TASK INSTRUCTIONS >> Omitting all images, output the entries that follow exactly as written.

PROVIDED DATA >>
------------------------------
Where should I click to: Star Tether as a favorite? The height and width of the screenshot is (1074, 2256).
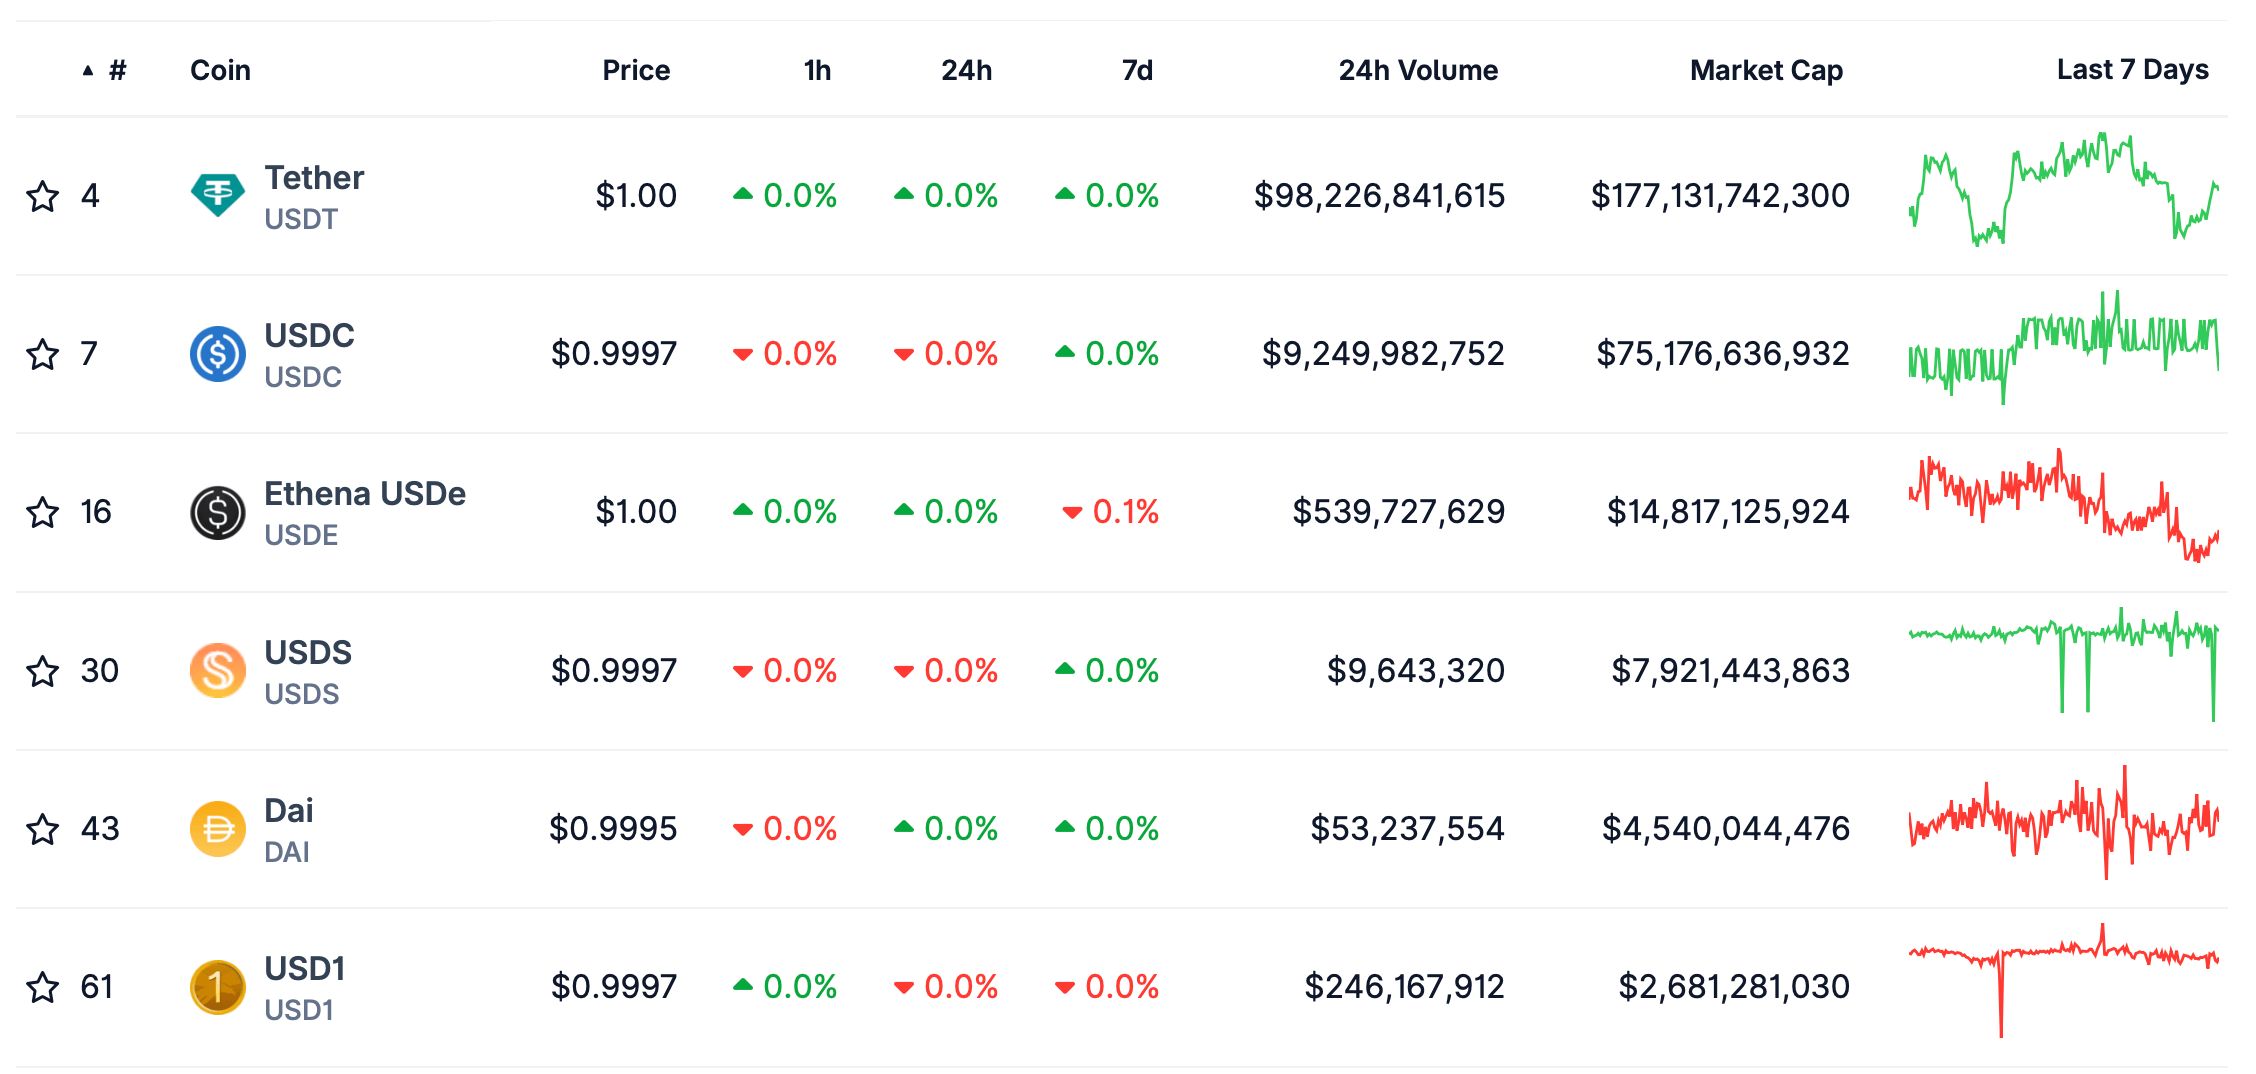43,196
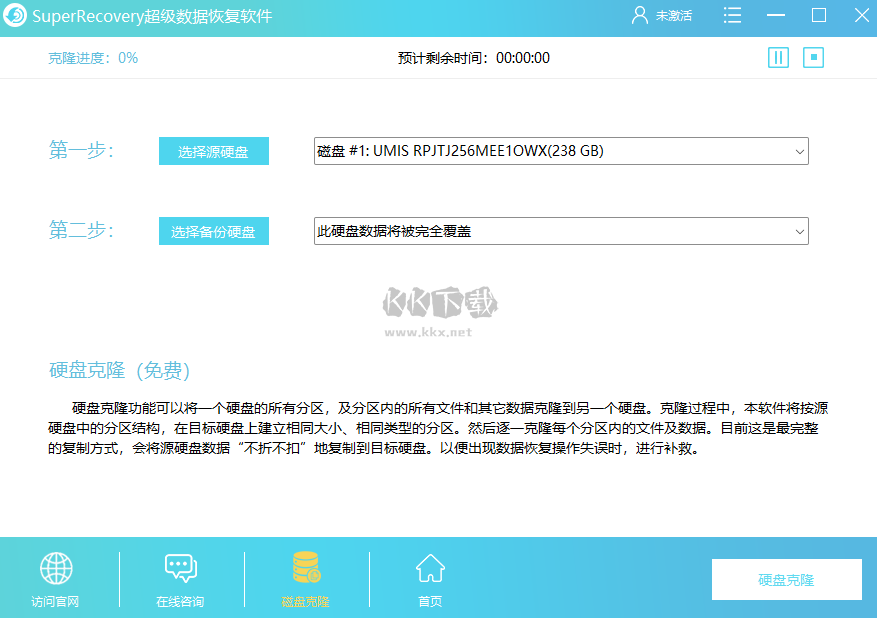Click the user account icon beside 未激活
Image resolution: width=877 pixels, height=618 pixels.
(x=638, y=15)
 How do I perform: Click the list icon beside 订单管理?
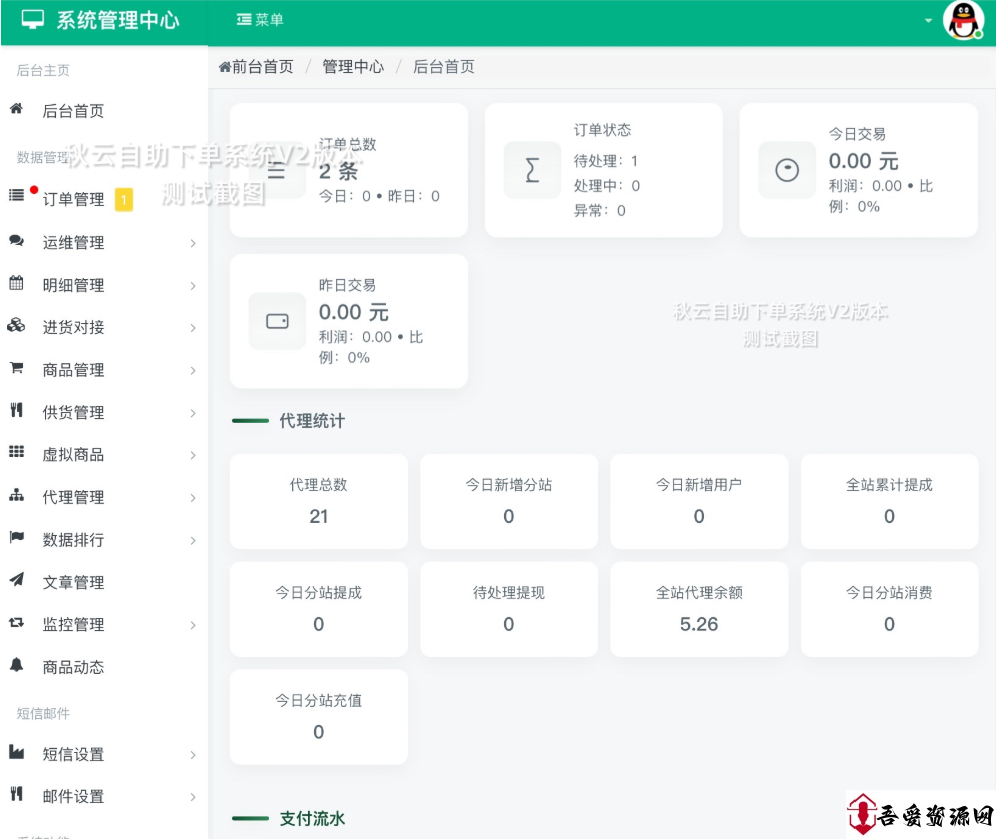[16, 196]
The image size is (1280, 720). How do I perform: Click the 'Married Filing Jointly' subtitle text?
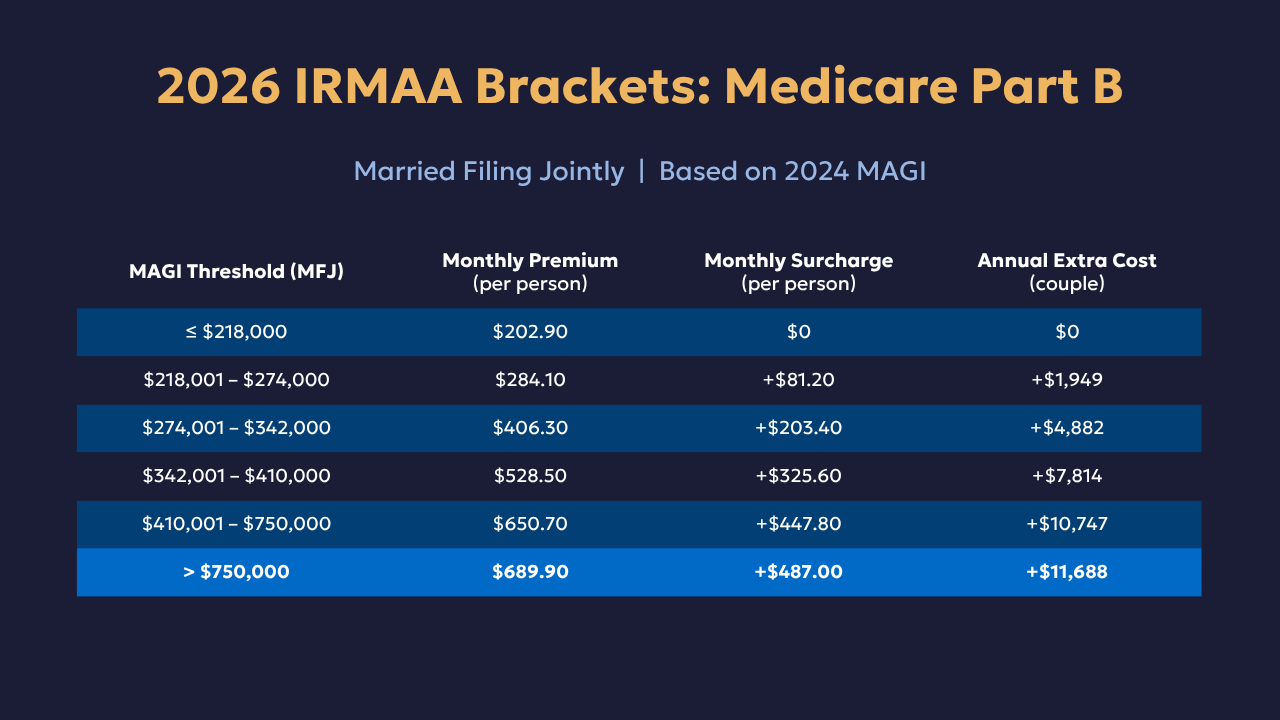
------------------------------
SOLUTION >>
Where should I click to: Star Tether as a favorite? The height and width of the screenshot is (1074, 2256).
43,196
Click the user account icon beside 未激活
Image resolution: width=877 pixels, height=618 pixels.
(x=638, y=15)
 How do I perform: Click the list icon beside 订单管理?
[16, 196]
The image size is (1280, 720). How do I perform: Click the 'Married Filing Jointly' subtitle text?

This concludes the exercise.